卓远伸手敲了敲他头顶,温声道,“挺好了,阿新,这场仗不会快结束,羌亚不会轻易对西秦开战,若是要打,一定是有备而来,而且,背后一定有盟友,这场仗会打久,会死多人,我也许也不回来……”
“六叔……”卓新牙根似是都要咬碎。
卓远继续道,“这次不是剿匪,也不是内斗,是保家卫国的事,平远王府的人义不容辞。若是你祖父,你父亲在,他们也会和我一样,及赴边关。”
卓新看着他,眼泪忍不住哗哗落,却说不出话来。
“我已经奏请陛下,册封你为平远王世子,我不在京中的时候,你要好好听陶叔的话。”
“我不要做世子!”卓新喉间哽咽,“我要和你一起去!我爹就是死在羌亚人手里,我……”

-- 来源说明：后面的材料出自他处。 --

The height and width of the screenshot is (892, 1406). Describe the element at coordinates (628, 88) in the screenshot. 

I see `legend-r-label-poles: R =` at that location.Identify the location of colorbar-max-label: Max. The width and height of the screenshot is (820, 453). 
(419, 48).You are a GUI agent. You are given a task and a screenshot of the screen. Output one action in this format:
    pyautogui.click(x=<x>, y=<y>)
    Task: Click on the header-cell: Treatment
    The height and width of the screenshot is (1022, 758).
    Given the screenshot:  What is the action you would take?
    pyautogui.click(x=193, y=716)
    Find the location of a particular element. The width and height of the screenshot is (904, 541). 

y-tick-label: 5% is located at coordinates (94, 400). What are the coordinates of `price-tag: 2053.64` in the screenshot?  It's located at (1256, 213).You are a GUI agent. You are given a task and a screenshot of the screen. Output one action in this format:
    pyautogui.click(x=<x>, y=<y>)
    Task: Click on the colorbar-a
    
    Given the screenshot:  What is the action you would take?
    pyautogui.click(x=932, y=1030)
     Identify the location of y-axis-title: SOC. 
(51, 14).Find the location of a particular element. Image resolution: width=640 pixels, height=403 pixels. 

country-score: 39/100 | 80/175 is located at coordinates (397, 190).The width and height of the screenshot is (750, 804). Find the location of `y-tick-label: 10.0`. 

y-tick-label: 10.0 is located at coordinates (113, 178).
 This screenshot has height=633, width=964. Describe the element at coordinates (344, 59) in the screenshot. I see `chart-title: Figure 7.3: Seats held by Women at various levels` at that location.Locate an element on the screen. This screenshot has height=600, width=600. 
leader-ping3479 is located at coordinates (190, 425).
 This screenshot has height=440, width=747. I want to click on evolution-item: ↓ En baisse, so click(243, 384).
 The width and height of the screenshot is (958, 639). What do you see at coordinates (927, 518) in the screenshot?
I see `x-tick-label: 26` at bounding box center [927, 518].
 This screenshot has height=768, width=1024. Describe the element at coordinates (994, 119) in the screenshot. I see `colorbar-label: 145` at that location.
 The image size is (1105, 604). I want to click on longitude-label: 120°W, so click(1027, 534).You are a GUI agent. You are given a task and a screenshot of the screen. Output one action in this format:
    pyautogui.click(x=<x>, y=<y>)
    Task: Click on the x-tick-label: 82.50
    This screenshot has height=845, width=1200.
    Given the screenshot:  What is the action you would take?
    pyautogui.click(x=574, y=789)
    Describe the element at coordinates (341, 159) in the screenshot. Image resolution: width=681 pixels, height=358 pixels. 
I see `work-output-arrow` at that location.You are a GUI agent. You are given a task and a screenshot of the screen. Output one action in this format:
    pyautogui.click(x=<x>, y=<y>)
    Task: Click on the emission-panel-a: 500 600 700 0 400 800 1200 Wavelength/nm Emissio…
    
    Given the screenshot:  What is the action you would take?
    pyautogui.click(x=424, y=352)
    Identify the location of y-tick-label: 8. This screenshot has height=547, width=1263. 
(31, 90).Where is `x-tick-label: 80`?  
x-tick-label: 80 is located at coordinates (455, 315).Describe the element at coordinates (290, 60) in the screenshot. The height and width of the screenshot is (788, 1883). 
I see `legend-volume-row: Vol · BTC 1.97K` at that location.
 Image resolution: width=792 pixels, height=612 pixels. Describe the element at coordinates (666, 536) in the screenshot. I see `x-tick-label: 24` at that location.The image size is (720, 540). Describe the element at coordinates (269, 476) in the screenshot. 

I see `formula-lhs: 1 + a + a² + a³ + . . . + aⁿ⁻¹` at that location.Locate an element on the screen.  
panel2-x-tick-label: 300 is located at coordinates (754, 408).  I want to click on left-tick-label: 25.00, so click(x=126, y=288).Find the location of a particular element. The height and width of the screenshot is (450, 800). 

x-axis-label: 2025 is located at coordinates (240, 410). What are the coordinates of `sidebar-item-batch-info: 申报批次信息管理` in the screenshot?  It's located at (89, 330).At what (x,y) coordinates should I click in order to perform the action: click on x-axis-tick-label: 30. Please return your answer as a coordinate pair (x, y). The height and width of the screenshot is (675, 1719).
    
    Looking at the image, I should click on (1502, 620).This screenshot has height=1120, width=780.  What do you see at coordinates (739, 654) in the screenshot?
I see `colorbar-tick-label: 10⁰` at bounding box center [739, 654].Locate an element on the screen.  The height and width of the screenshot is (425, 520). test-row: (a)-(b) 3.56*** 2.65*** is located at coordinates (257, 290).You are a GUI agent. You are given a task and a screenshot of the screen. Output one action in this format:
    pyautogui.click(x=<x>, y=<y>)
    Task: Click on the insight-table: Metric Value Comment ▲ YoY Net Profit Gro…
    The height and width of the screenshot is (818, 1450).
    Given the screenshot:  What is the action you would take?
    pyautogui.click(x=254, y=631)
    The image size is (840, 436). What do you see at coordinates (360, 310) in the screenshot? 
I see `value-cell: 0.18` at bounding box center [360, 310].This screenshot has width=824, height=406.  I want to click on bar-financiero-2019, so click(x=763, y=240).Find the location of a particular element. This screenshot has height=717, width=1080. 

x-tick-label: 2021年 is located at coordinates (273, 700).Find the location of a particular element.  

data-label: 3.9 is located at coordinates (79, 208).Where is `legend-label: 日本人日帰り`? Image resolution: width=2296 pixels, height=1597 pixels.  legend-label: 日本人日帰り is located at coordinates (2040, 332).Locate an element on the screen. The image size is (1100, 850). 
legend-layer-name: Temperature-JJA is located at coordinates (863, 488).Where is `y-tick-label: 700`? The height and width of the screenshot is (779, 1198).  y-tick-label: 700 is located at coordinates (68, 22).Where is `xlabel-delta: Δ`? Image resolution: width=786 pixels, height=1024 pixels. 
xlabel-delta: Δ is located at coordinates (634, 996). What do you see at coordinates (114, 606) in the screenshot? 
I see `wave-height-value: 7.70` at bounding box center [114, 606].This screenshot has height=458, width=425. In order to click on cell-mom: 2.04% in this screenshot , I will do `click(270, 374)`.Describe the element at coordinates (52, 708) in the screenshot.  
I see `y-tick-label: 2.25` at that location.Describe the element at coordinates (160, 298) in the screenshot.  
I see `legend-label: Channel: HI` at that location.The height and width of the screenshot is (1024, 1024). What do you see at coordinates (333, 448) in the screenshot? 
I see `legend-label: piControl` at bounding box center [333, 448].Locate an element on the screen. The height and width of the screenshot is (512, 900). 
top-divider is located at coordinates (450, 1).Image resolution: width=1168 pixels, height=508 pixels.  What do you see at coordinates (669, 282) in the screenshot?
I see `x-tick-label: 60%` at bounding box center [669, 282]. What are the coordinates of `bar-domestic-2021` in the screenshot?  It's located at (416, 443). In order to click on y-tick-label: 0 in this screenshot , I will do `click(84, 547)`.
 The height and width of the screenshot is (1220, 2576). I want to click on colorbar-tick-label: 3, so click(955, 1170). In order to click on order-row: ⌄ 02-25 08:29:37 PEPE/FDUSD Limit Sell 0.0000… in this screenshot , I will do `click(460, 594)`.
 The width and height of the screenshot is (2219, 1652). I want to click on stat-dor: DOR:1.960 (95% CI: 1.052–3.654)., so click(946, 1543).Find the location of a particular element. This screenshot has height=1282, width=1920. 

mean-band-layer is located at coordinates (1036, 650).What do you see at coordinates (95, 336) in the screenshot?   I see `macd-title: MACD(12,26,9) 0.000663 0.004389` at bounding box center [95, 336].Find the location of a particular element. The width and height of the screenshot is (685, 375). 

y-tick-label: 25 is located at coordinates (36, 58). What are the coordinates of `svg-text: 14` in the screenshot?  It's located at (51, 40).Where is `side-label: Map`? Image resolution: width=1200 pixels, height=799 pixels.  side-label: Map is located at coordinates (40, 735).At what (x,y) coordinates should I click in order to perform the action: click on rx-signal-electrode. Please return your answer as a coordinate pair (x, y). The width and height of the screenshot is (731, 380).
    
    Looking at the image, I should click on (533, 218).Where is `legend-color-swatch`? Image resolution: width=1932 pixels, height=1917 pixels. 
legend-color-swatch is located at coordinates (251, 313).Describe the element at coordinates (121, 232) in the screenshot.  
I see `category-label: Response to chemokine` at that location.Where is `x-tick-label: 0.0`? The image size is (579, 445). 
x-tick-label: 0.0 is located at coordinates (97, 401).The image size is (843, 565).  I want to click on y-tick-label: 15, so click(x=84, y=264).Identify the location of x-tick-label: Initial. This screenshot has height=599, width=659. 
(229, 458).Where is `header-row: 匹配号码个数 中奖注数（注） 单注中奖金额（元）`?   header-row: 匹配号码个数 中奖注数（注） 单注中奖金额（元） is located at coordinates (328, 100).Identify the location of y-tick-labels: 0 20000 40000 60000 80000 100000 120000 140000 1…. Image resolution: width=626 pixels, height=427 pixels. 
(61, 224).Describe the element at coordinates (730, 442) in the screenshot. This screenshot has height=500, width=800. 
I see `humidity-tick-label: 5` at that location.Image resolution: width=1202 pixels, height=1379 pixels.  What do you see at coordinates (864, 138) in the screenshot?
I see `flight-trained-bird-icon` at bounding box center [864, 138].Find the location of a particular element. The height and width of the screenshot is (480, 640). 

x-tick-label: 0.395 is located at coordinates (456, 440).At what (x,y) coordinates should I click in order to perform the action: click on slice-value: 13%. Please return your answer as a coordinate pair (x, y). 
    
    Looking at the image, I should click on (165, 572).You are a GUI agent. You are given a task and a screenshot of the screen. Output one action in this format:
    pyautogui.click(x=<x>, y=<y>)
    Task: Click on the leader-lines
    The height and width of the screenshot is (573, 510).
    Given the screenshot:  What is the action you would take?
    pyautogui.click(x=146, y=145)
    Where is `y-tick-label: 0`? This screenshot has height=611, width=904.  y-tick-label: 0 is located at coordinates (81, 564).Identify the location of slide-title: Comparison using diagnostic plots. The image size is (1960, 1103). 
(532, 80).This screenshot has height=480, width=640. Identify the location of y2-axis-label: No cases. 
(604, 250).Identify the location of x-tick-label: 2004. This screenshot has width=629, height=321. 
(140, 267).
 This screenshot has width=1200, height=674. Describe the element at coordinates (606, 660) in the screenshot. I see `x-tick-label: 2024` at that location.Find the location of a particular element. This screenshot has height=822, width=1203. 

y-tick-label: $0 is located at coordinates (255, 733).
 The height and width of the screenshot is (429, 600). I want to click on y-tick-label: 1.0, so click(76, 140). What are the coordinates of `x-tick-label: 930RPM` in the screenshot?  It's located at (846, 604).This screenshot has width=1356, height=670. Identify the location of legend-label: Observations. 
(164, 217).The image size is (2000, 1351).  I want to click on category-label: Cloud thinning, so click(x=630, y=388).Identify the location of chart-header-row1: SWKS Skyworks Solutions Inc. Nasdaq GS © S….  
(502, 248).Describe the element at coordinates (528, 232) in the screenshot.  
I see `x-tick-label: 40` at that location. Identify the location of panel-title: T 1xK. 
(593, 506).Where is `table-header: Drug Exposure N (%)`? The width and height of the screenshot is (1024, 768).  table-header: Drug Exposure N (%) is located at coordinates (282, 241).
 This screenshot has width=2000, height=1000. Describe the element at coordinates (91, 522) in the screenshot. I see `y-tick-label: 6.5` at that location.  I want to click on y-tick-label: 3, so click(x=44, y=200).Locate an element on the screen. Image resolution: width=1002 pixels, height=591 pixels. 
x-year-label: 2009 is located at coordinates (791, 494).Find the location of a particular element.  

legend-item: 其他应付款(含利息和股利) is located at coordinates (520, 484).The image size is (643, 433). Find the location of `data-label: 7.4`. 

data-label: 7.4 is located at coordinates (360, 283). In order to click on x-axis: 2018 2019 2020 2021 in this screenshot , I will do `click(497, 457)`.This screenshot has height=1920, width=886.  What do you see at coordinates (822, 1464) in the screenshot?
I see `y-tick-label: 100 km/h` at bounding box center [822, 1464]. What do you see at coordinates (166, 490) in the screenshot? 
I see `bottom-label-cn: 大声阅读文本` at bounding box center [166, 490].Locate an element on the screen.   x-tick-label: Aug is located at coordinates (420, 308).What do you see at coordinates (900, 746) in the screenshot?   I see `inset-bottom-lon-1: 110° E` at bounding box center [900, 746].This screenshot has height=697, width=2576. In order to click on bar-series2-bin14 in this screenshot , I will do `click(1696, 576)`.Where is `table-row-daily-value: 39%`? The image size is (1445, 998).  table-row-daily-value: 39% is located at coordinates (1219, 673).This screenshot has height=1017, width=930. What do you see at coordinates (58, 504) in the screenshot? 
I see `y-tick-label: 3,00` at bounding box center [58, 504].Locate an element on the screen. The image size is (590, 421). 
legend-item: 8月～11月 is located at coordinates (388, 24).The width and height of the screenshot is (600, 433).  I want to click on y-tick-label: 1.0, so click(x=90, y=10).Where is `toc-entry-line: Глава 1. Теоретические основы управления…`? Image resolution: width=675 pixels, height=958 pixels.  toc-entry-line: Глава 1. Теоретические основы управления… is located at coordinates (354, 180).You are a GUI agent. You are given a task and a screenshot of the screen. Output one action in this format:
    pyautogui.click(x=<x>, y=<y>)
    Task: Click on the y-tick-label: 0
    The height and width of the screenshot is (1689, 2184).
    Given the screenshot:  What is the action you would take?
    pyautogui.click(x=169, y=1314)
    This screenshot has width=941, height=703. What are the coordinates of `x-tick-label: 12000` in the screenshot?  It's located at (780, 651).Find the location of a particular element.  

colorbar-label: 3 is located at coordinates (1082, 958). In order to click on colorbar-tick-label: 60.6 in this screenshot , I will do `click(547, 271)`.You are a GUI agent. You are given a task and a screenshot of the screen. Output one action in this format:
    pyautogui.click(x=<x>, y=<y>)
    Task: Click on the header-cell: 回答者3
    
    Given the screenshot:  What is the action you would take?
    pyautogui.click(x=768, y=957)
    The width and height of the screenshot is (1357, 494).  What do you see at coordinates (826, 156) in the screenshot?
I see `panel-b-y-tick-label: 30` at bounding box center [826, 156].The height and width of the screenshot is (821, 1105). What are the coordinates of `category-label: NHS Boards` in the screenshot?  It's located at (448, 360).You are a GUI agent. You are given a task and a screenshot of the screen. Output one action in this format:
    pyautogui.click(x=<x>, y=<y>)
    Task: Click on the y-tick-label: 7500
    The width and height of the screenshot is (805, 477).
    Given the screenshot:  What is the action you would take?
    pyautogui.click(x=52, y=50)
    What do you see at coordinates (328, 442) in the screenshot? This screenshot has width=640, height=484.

卓远伸手抚了抚他的额头,“听话,这场仗不是儿戏,也不是比谁意气,府中还有一群孩子要人照顾,我不在,你要照顾好他们。”
“有阿悦和陶伯在……”卓新咬紧下唇。
“阿悦是阿悦,你不同。你是他们的哥哥,你也不在,他们身边什么都没有。”卓远打断,“阿新,只要我在边关一日,平远王府就安稳,但你才是王府的未来,陶叔会一直陪着你,你要学会有自己判断,自己掌控全局,六叔能做到的,你也可以做到。”
卓新已泣不成声。
卓远伸手,像小时候一样,亲近得摸了摸他的头。
卓新觉得自己哭成了傻逼模样。
卓远伸手揽他,有些话不知道再不说,是不是就没有单独再说的机会,“对不起,阿新。当年若不是我,二哥就不会死……”
他和小五也不会成为没有父亲的孩子。
卓新揽紧他,一句话都说不出来。
***
到京郊别苑的时候,孩子们才从浅潭游泳回来,听说六叔和二哥回来了,都如撒欢了一般。
“六叔!”
“舅舅!”
身上还穿着泳衣,就往卓远身上碰,也不管浴巾是不是掉落了,反正每个人都上前亲近他。